Stryder, now 11, already has undergone brain and neck surgery, but he's heading back to New York City on Wednesday to consult with a neurosurgeon about another possible operation.
Local health professionals have told the family another surgery in Stryder’s current state would be too risky.
His mother, Angela Doescher, said Monday his latest MRI shows his neck is dislocating because of his connective tissue. He is on an oxygen tank 24 hours a day, watched by a personal caretaker, and gets two IVs a day. Stryder’s fluctuating blood pressure also makes him at high risk for a stroke.
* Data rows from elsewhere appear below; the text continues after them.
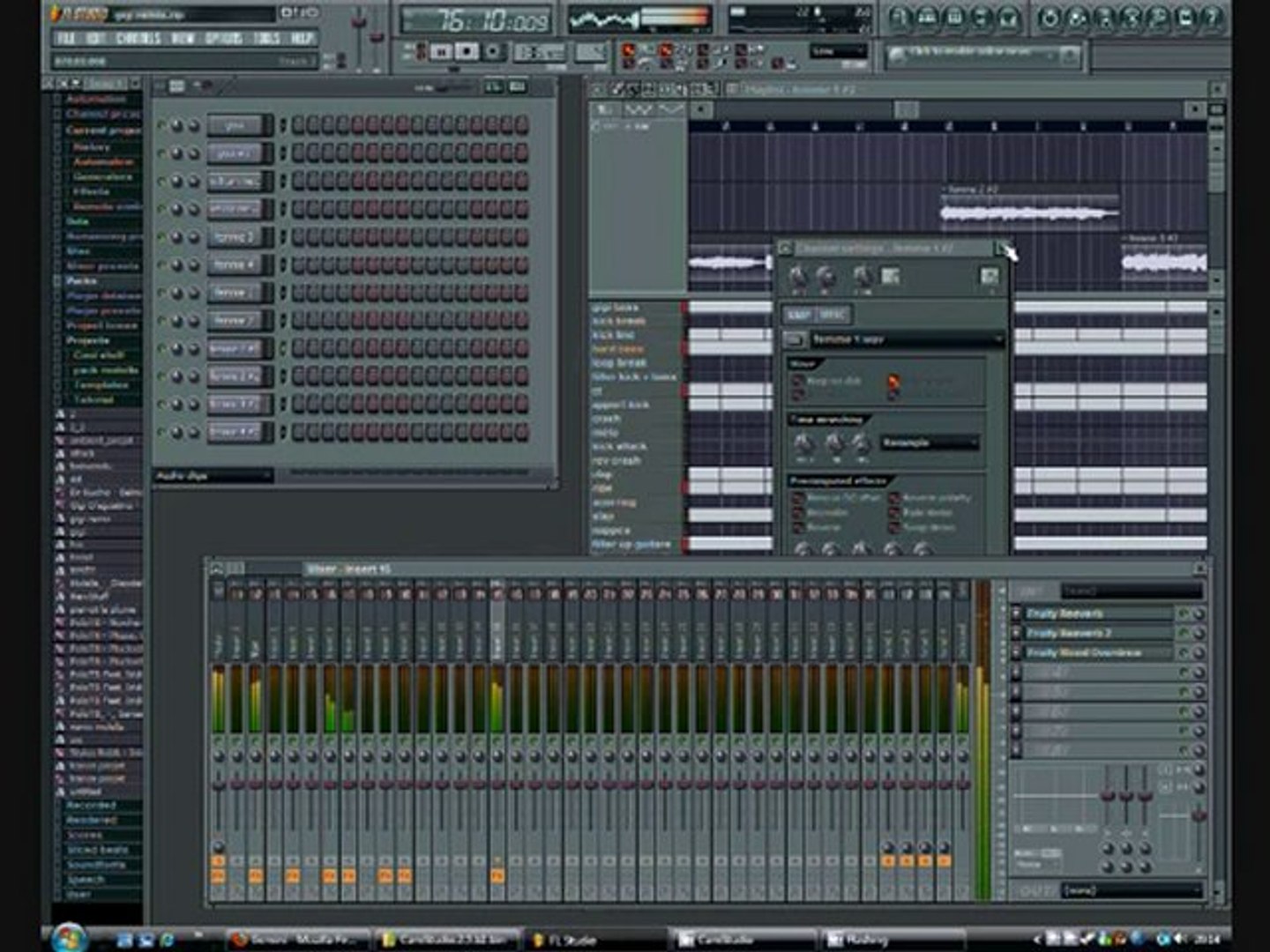
Task: Open the Resample time stretching mode dropdown
Action: 930,443
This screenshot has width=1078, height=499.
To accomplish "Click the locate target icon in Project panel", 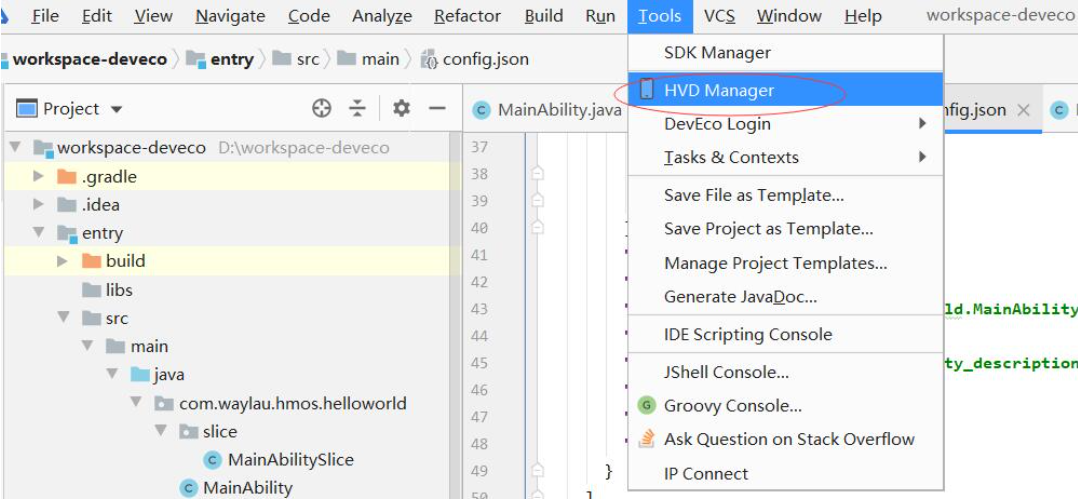I will point(322,109).
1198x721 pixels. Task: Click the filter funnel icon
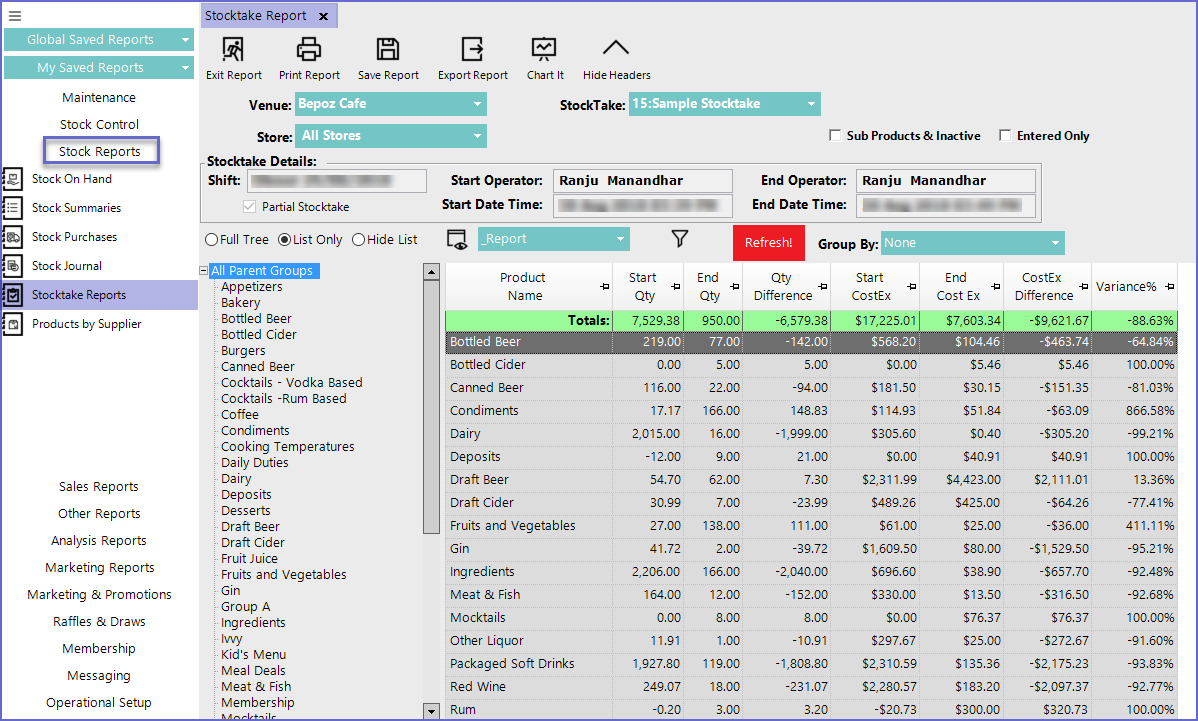click(x=680, y=239)
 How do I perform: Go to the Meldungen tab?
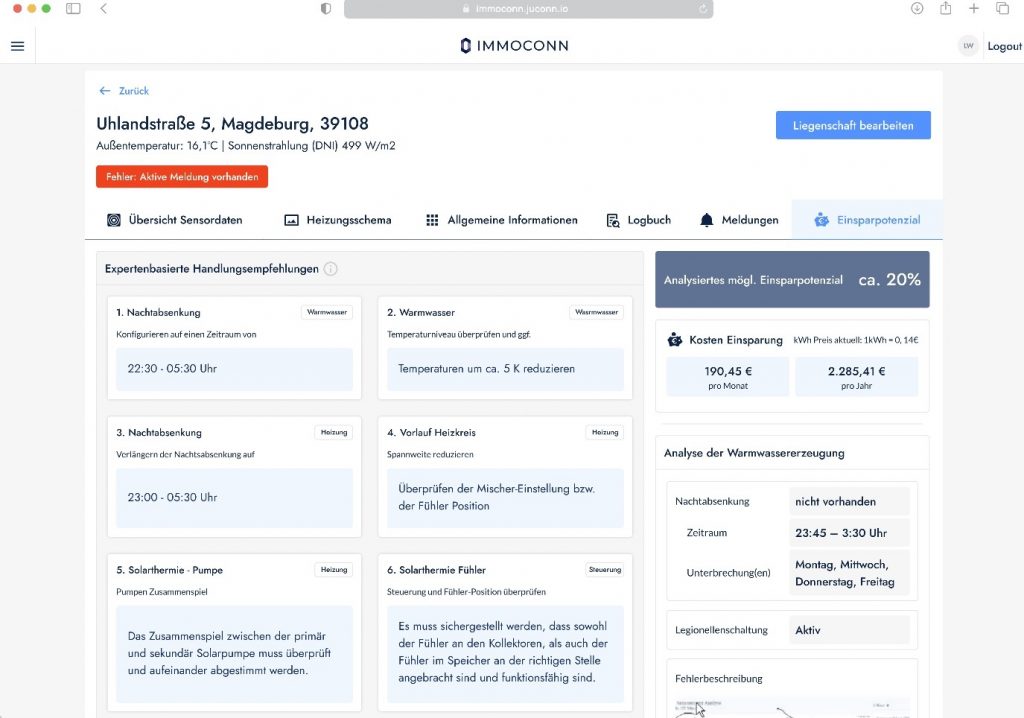(x=739, y=220)
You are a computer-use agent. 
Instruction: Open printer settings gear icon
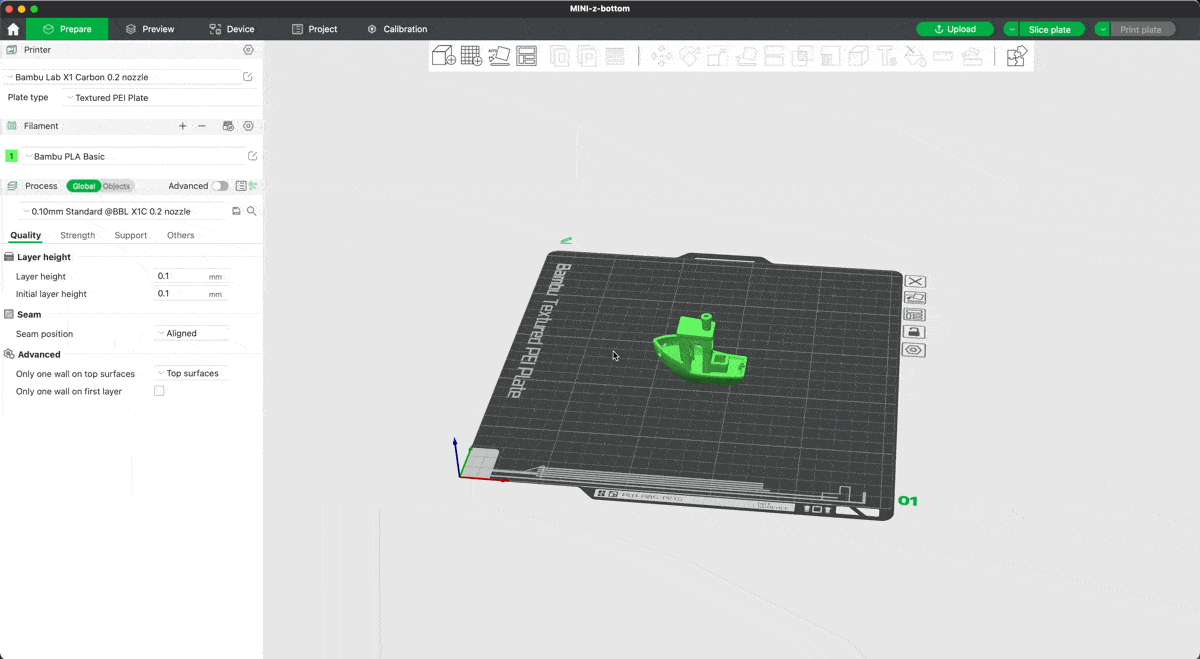tap(249, 50)
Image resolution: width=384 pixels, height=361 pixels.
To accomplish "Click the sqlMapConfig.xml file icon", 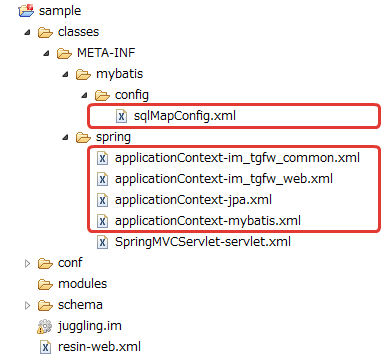I will pyautogui.click(x=121, y=116).
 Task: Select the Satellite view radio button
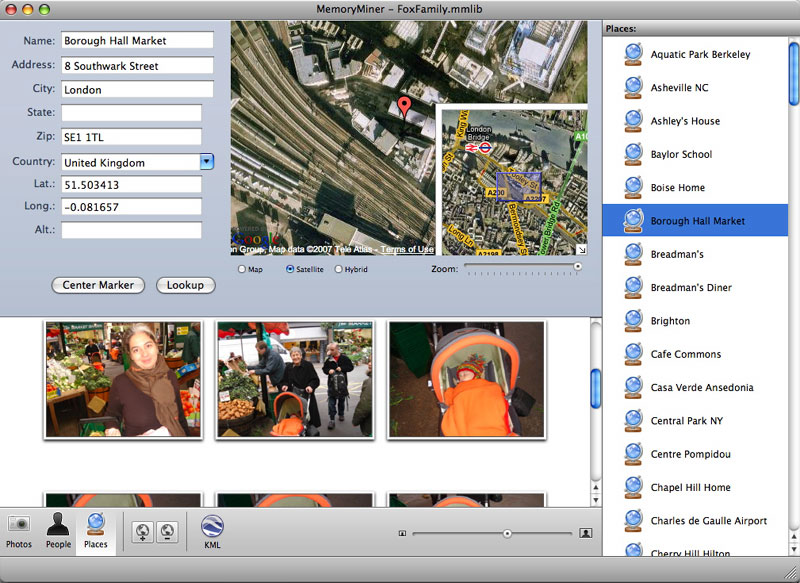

"He's been in the doctor's when they told him to cherish the days, because he could have a stroke at any moment," Doescher said. "He asked me a couple days later, 'Don’t people die from a stroke?' And I said, 'Sometimes, and sometimes not.'"
The family hopes the neurosurgeon in New York will be able to tell them whether the surgery would be possible in his current condition.
"When we go to a doctor, I’m always hopeful, but I’m also realistic," Doescher said. "You know, we’ve been down (that road) long enough where we thought he’d be OK, and he’s not."
NewsChannel 21 has reported on the boy’s battle with rare health disorders, including Landau-Kleffner syndrome, over the years. Stryder struggles with silent, brain-damaging seizures, but has received overwhelming support from his community.
Stryder was 5 years old when NewsChannel 21 met with him and his mother, then living in Prineville, to hear about the community’s efforts in helping him fulfill his wish of going to Disneyland on his birthday.
After that trip, the family headed to the East Coast for Stryder’s heart surgery. The next year, Stryder and his family raised money by creating T-shirts with the words, “We Love Stryder” for his previous brain surgery in New York City.